Read Part One of The Power of Love
Read Part One of The Epidemics
In 2015, I began a novel that would fictionalize the story of my struggles caring for my mother, and how that impacted my life. Plus, I wanted to share how the Satisfaction Skills that my wife and I taught to teen patients at Buffalo Children’s Hospital had also improved our marriage; and how the Forgiving Myself, Others and God workshops we conducted helped us to find peace. I also wanted to shine a spotlight on what I liked about the United Methodist Church, while expressing my opposition to their discrimination against homosexuals – and what I am learning as a volunteer prayer chaplain at Unity of Buffalo.
My starting point for the novel was a series of short stories about my mother and me that is now published as Caregiver Stories and Stress Solutions. After it was honored with AARP’s Social Impact Award as “a simple mind-body-spirit program for seniors, adults and teens of any faith… or no faith,” I was motivated to write more.
The writing gave me an opportunity revisit the pleasure I found playing music with my wife and others (in a group very much like Friendship) for over forty years – as well as how we used music as a tool to explore the connection between the mind, body and the spirit.
I also wanted to draw from my experience directing programs in drug abuse prevention, mental health, health care and spiritual care – as well as directing wellness and disease management for a large managed care organization; and serving as a clinical instructor of Psychiatry; an adjunct assistant professor in the School of Public Health and a research assistant professor of Family Medicine at the State University of New York at Buffalo where I earned a doctorate in health education and behavior.
My writing went well for the first six months. Then I read that Pope Francis had visited the September 11th Museum at World Trade Center. While there, he viewed a Bible found fused to molten metal in the rubble of the Twin Towers. It was open to Christ’s “turn the other cheek” message of forgiveness.
“What?” I thought. “Forgive the terrorists who killed thousands that day? No way!” I was so shocked that just the thought of forgiving them made me sick. My characters in The Friendship Trilogy feel the same way.

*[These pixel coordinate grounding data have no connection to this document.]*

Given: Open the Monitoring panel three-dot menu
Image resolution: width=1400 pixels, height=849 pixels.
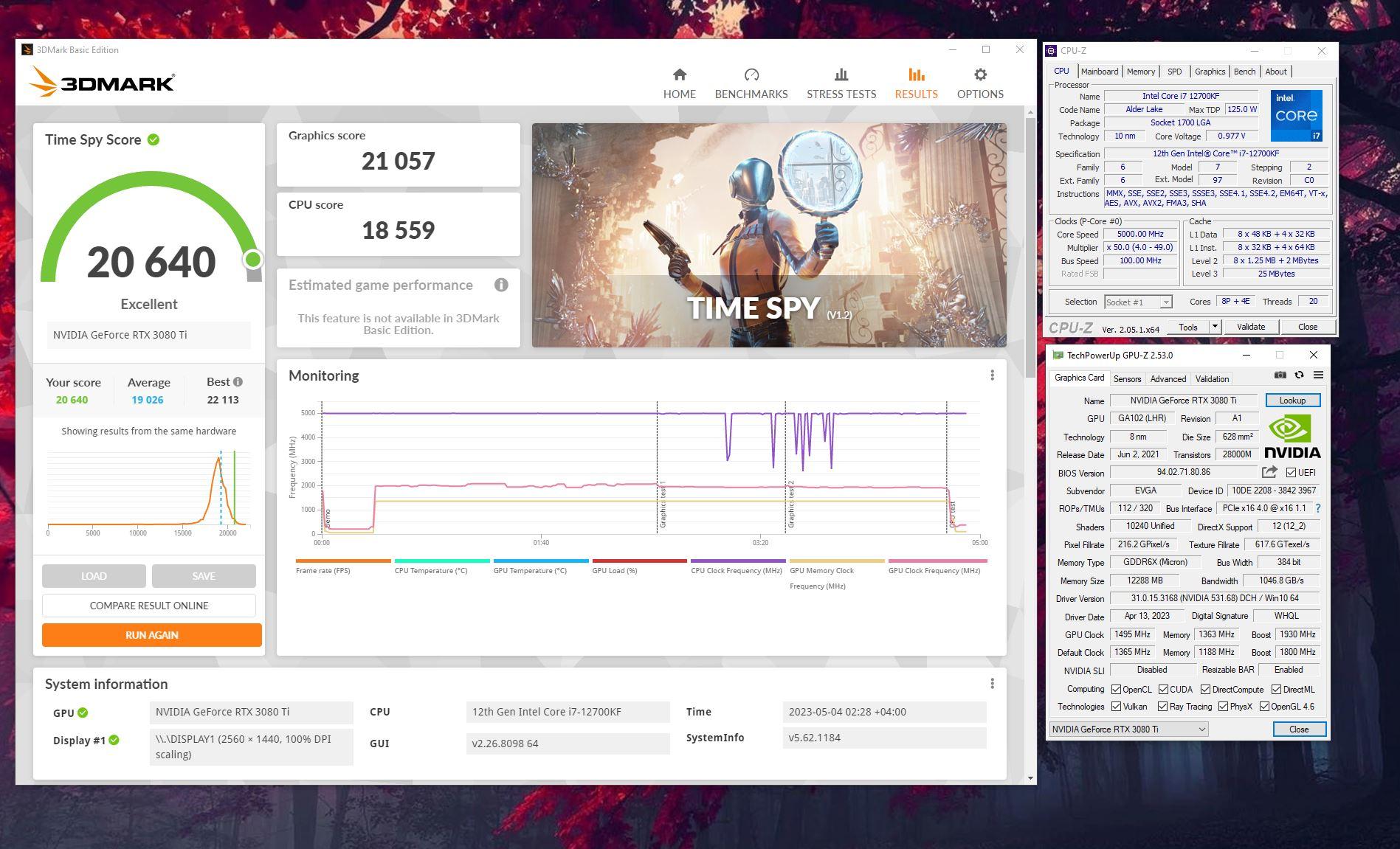Looking at the screenshot, I should coord(992,375).
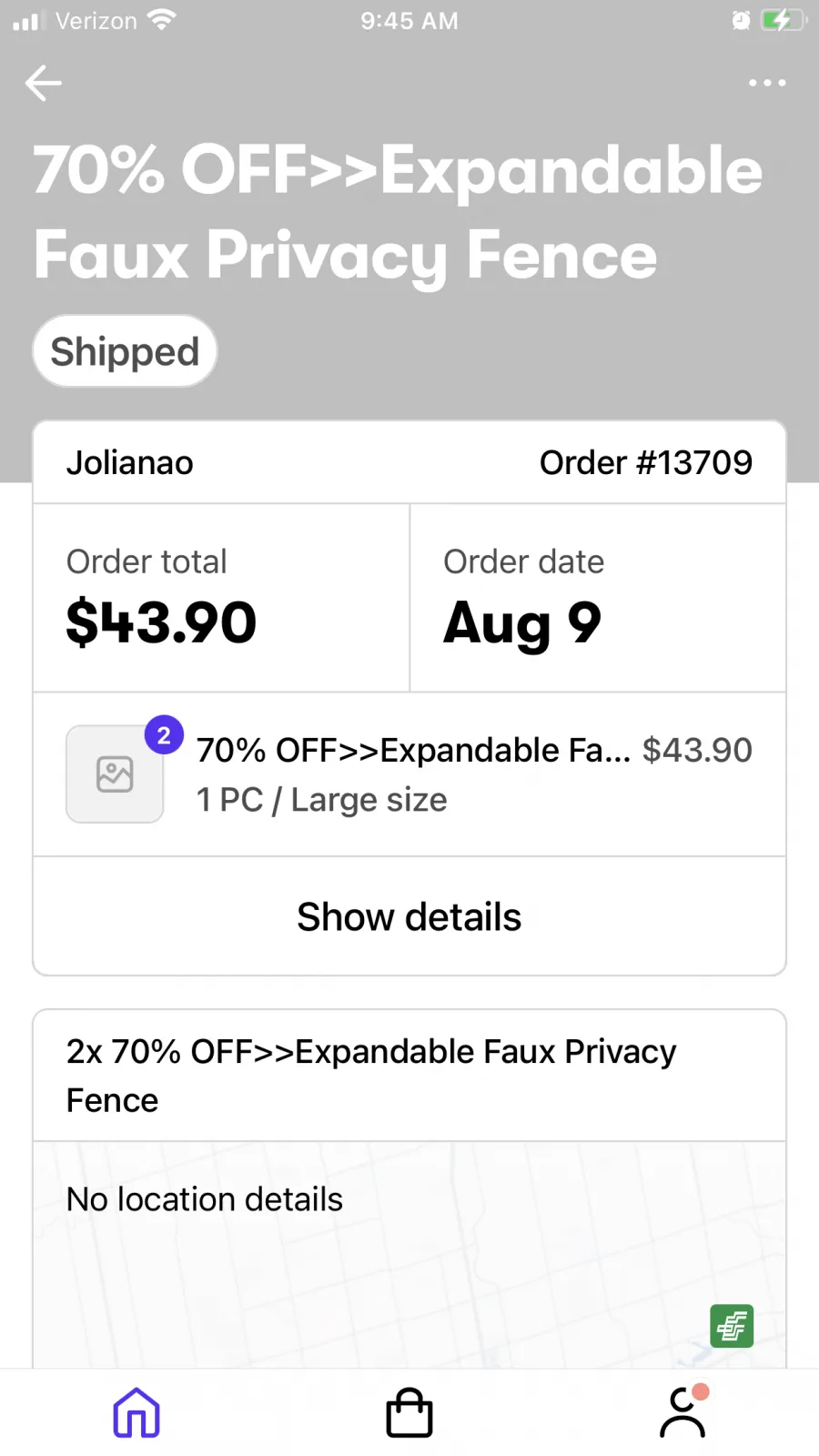The height and width of the screenshot is (1456, 819).
Task: Select Order #13709 label
Action: click(x=646, y=462)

Over the past nine years, that jolt and some related soul-searching stimulated my story to grow into three novels: Friendship (available now); The Power of Love (available in December, 2024) ; and The Epidemics (available in 2025). Two of the characters that I met in storyland (Donna and Susan and their struggles with rape, deceit and homophobia) became so compelling that I didn’t get to the storyline about my mother and me until the third novel.
The Friendship Trilogy focuses on two questions: “How did that Bible get there?” and “What does it mean to forgive yourself, others and God in an era marked by civil rights, the Vietnam War, same-sex marriage, polarization, racism, terrorism and pandemics?
My characters search for a life of love on a journey that takes them to the Bahamas, Athens, Jerusalem, Bethlehem, Tel Aviv, Vietnam, Manhattan, Buffalo, Grand Island and Niagara Falls. Readers will go inside a storefront drug abuse clinic, the Buffalo Homicide squad, folk music venues, the adolescent floor at Buffalo Children’s Hospital, a faded ballroom where Islamic Sufi dancers laugh and whirl; the birthplace of Christ; the executive suite of a large managed care organization; Christian and Eastern retreat centers; the White House; and the Capitol during the January 6th insurrection.